Task instructions |
Turn the material from the line containing "This screenshot has" up to and including the line containing "y-tick-label: 40000 is" into a numbered list, skipping blank lines. Leave the pictures out of your answer.

Provided data |

════

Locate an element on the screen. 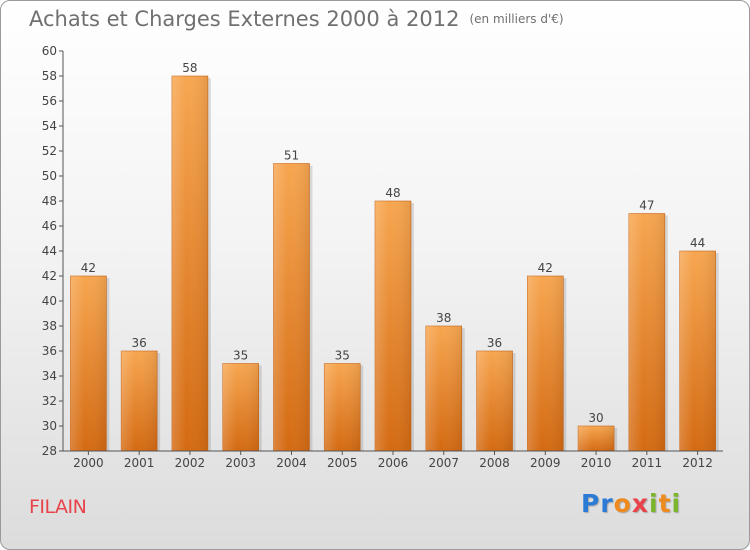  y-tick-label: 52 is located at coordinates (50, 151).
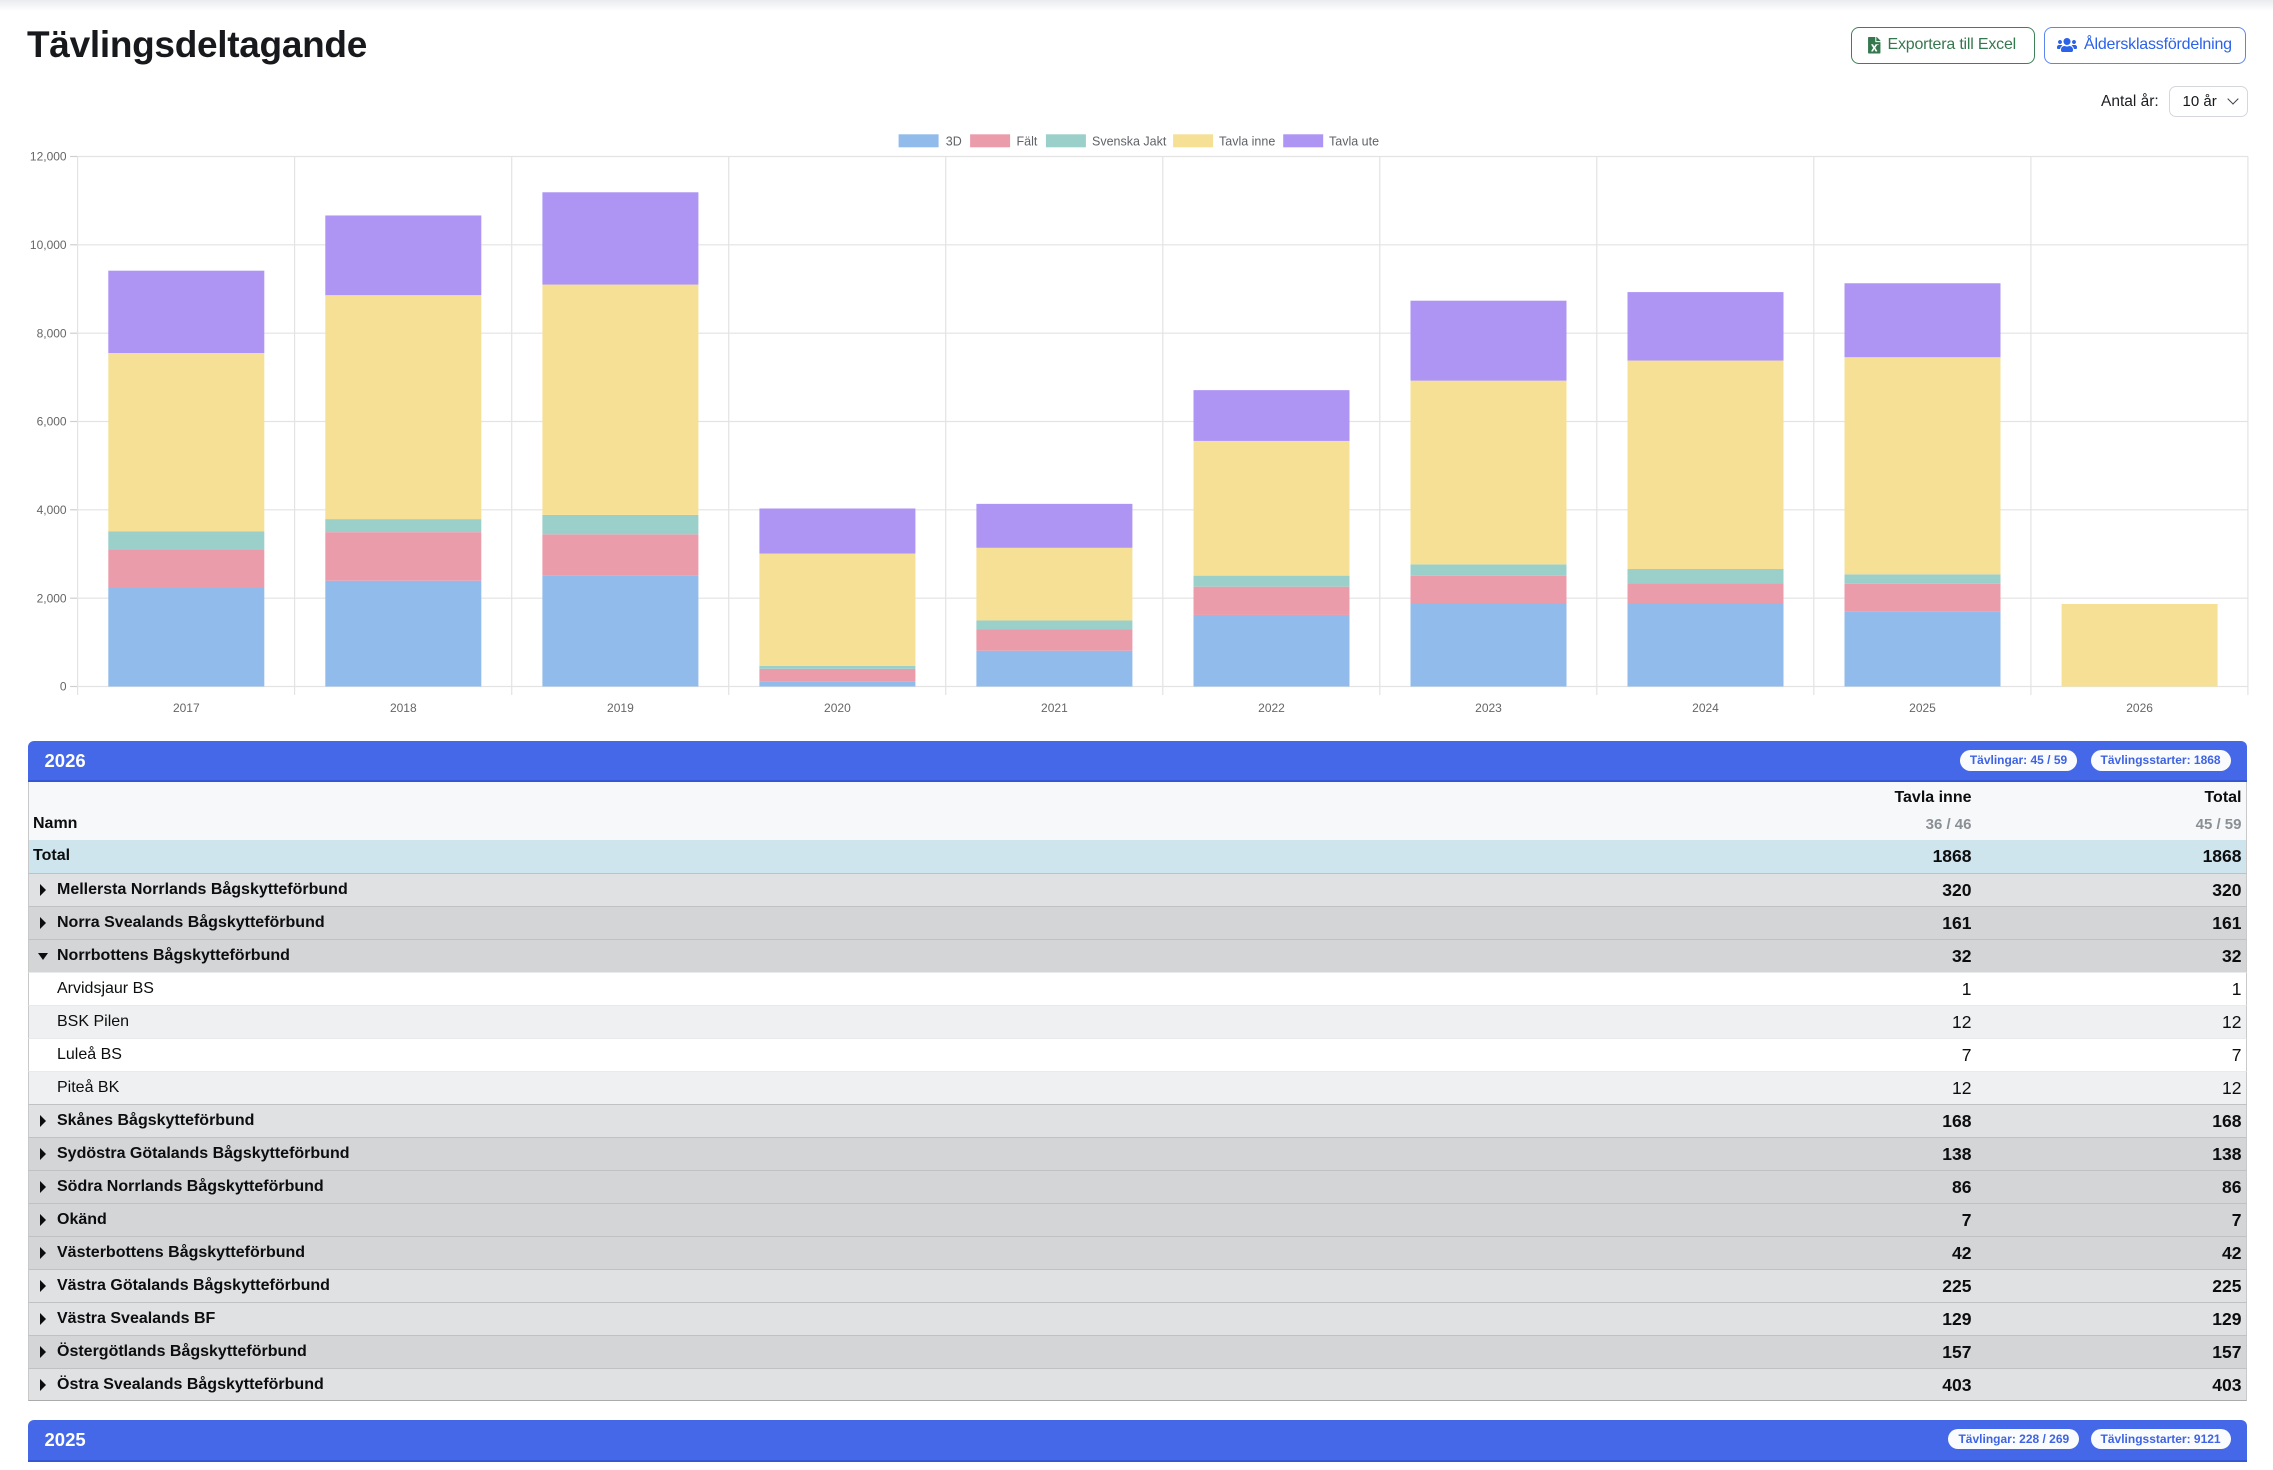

════

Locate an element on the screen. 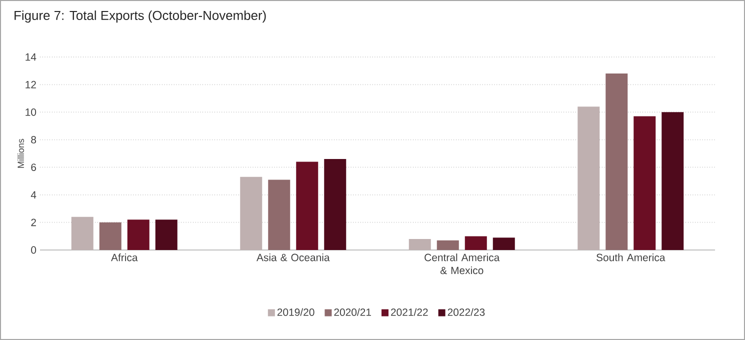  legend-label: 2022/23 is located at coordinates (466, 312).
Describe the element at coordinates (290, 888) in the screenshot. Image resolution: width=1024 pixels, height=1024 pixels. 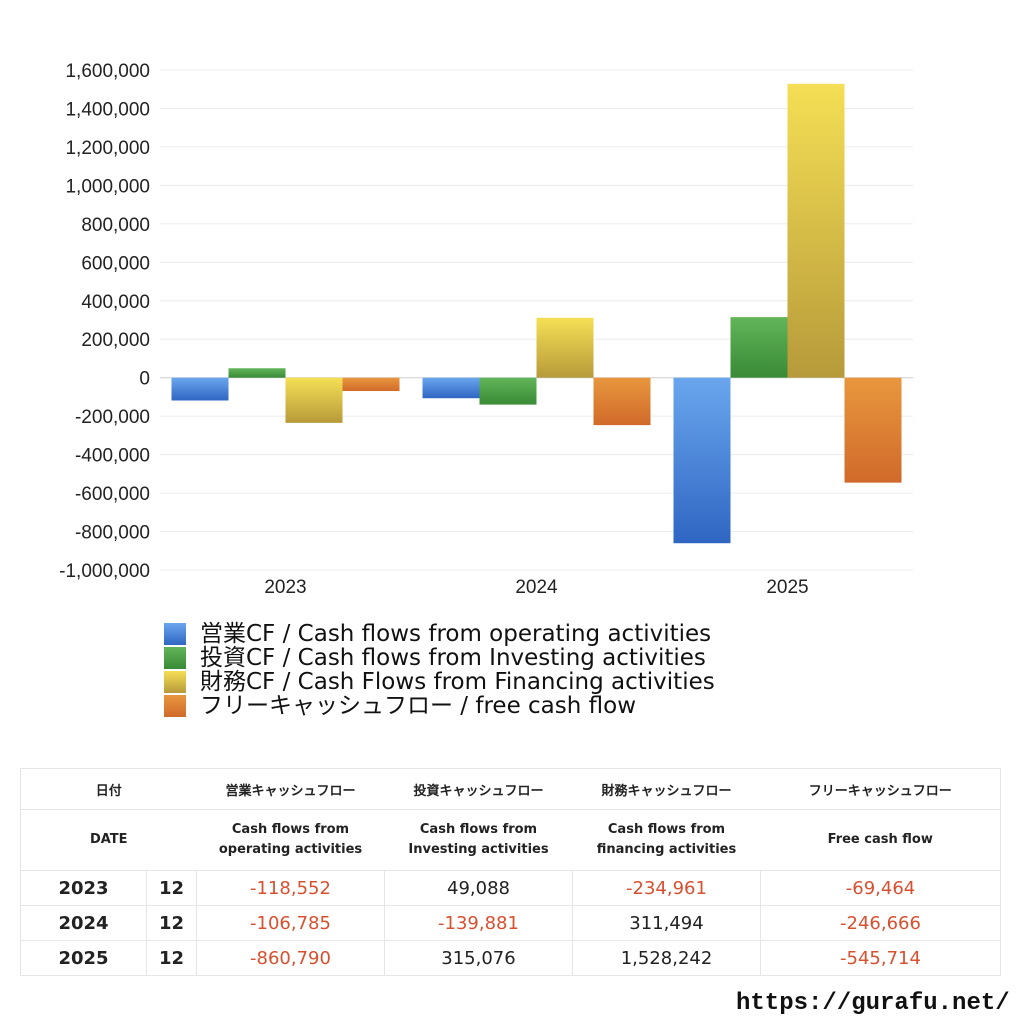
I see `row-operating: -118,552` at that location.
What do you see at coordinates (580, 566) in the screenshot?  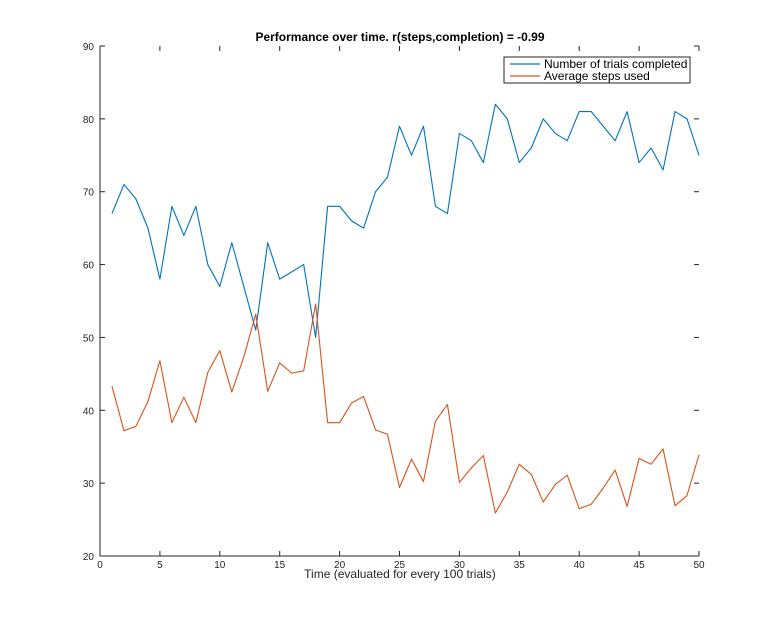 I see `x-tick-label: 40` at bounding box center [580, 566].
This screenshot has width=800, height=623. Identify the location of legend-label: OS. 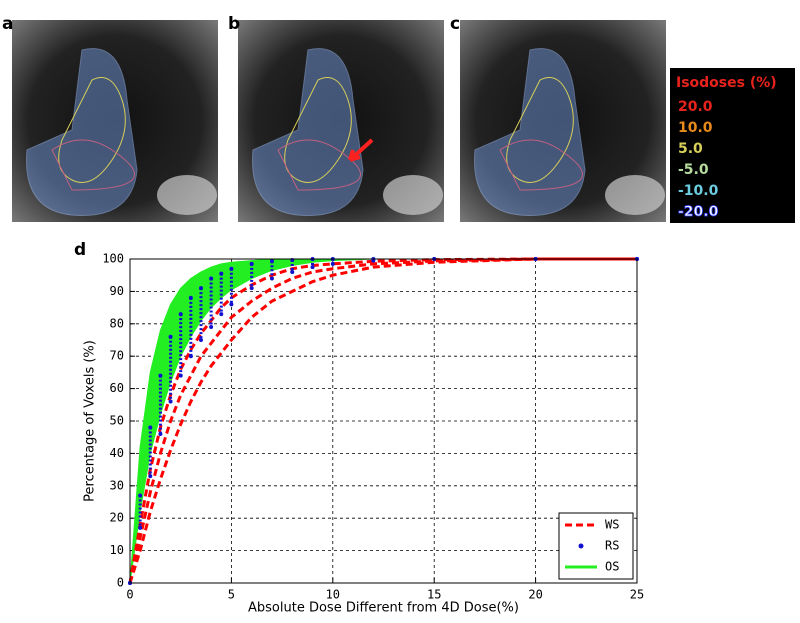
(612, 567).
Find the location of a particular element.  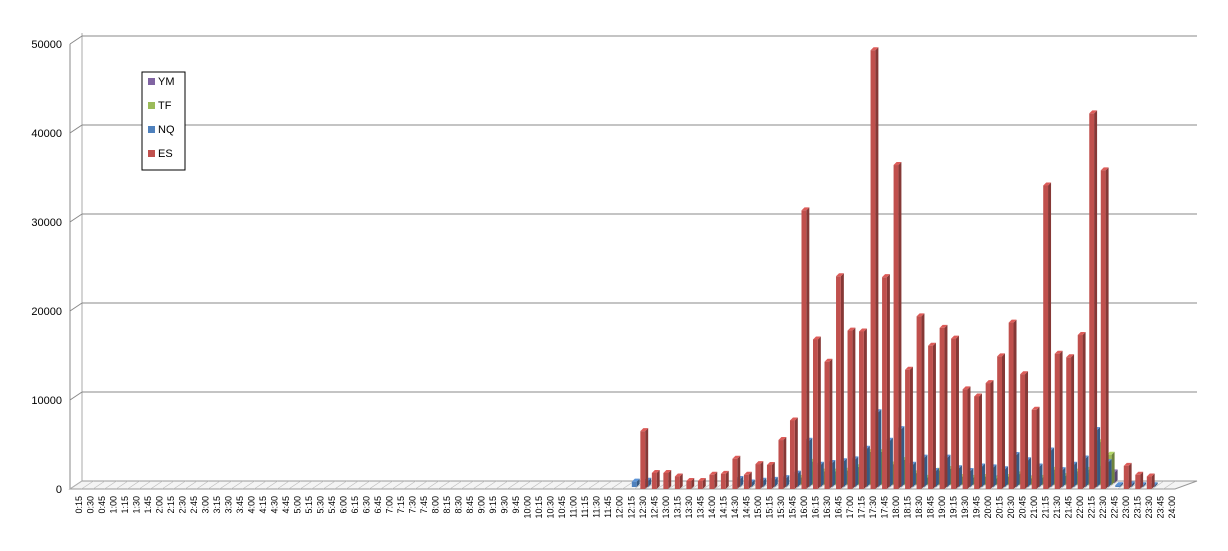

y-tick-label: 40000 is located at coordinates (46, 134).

════

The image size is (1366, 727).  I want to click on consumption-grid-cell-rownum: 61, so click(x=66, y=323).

════

Result |
1. This screenshot has width=800, height=623. Identify the location of legend-label: OS. 
2. (612, 567).
3. Find the location of a particular element.  
4. y-tick-label: 40000 is located at coordinates (46, 134).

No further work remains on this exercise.